为了更清楚地说明本申请实施例或现有技术中的技术方案,下面将对实施例中所需要使用的附图作简单地介绍。
图1是本申请实施例提供的无人飞行器的示意性场景图;
图2是本申请实施例提供的一种视频处理方法的示意性流程图。
图3是本申请实施例提供的视频中多个区域的划分流程图。
图4是本申请实施例提供的视频中ROI区域位置变化的示意图。
图5是本申请实施例提供的又一种视频处理方法的示意性流程图。
图6是本申请实施例提供的一种视频处理装置的示意框图。
图7是本申请实施例提供的又一种视频处理装置的示意框图。
主要附图元件说明:
无人飞行器10、遥控器20、智能终端30、拍摄装置11、云台12;
存储器301、处理器302;
存储器401、处理器402。
下面将结合本申请实施例中的附图,对本申请实施例中的技术方案进行描述,显然,所描述的实施例是本申请一部分实施例,而不是全部的实施例。
在此使用的术语的目的仅在于描述具体实施例并且不作为本申请的限制。
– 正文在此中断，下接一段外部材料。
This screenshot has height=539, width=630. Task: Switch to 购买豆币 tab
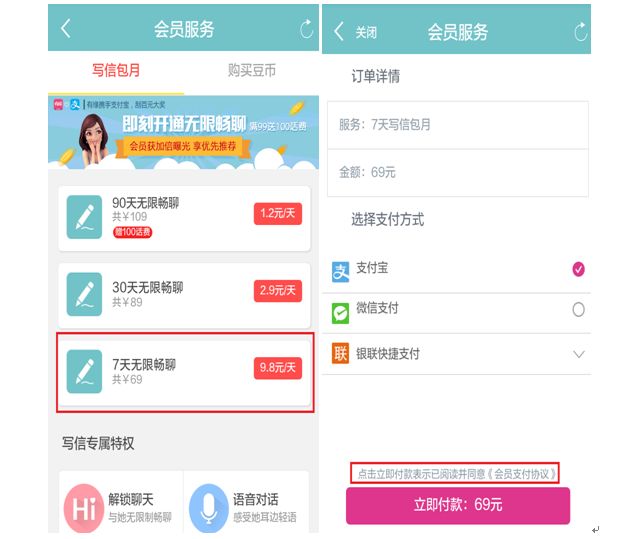[252, 70]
在此使用时,单数形式的“一”、“一个”和“所述/该”也意图包括复数形式,除非上下文清楚指出另外的方式。还应明白术语“组成”和/或“包括”,当在该说明书中使用时,确定所述特征、整数、步骤、操作、元件和/或部件的存在,但不排除一个或更多其它的特征、整数、步骤、操作、元件、部件和/或组的存在或添加。在此使用时,术语“和/或”包括相关所列项目的任何及所有组合。“第一”和“第二”仅仅是出于表述的需要,两者之间的数据关系不做限制,可以相同,也可以不同。在此使用时,A与B呈正相关,即A增大B也增大,A与B呈负相关,即A增大而B减小。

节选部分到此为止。